In Washington, the focus on enforcement is unlikely to ease soon. The Department of State’s call for stronger vetting and acceptance of deportees has put a premium on documentation protocols, exit controls, and quick response by partner governments. Bruce’s statement—
“The administration is urging countries to strengthen their passport vetting procedures, cooperate in accepting deported nationals from the United States, and take additional measures to ensure their citizens do not pose a threat to American security”—
makes clear that countries that balk at taking back their citizens could face tougher treatment under the travel ban policy. Indian officials say they aim to avoid any friction that could spill into broader bilateral cooperation, including defense manufacturing and technology partnerships.
For Indian students, workers, and families navigating the U.S. system, the practical advice has been to keep paperwork in order, track application timelines, and prepare for slower processing or added requests for evidence. Universities and employers have been circulating updated guidance while waiting for more detailed policy notes from U.S. agencies on H-1B adjudications and travel screening. The United States Citizenship and Immigration Services offers official information on H-1B eligibility, caps, and filing procedures on its website, which many applicants now consult regularly as they weigh their options.

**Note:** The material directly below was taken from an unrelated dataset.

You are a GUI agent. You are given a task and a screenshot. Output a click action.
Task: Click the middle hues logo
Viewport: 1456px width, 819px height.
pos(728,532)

For authoritative details, applicants can review the USCIS H-1B program page.
If the Modi-Trump summit goes ahead as planned, Indian media expect immigration to dominate the agenda, alongside border trafficking crackdowns and ways to speed up adjudications. The immediate test will be how both governments handle the next rounds of deportation flights and whether there are any adjustments to protocol to address concerns raised by families from Gujarat and Punjab. Another test will come in the fall, when student arrivals typically peak; a sustained drop in approvals could push more Indian applicants to look to Canada, Australia, or the United Kingdom, reshaping the landscape for graduate programs and tech talent pipelines.
For now, the combination of a new travel ban, louder enforcement, and rumors of deep cuts to H-1B visas has left Indians on edge about what a second Trump presidency means for their plans. The stakes are personal—jobs, degrees, mortgages, and family timelines—but they are also strategic for two governments that have spent a decade strengthening ties. As the policies take effect on June 9, 2025, the outcome will be measured in numbers that are easy to track—student approvals, H-1B filings, removal flights—and in the quieter tally of choices made by families doing the math on risk. Whether the dial turns toward stability or more disruption will depend on how both capitals manage the hard edges of immigration enforcement without severing the links that have defined one of the world’s most important people-to-people relationships.
This Article in a Nutshell
India is bracing for tougher U.S. immigration measures after the June 4, 2025 travel ban and intensified deportations. With Indians taking as much as 75% of H-1B visas, proposals to curtail the program threaten tech employment and student mobility. Employment-based green card backlogs often exceed 13 years; reports cite up to 725,000 undocumented Indians in the U.S. The June repatriation of 104 Indians and a 44% fall in student visa approvals have strained diplomatic ties and prompted New Delhi to press for humane treatment and faster processing ahead of a planned summit.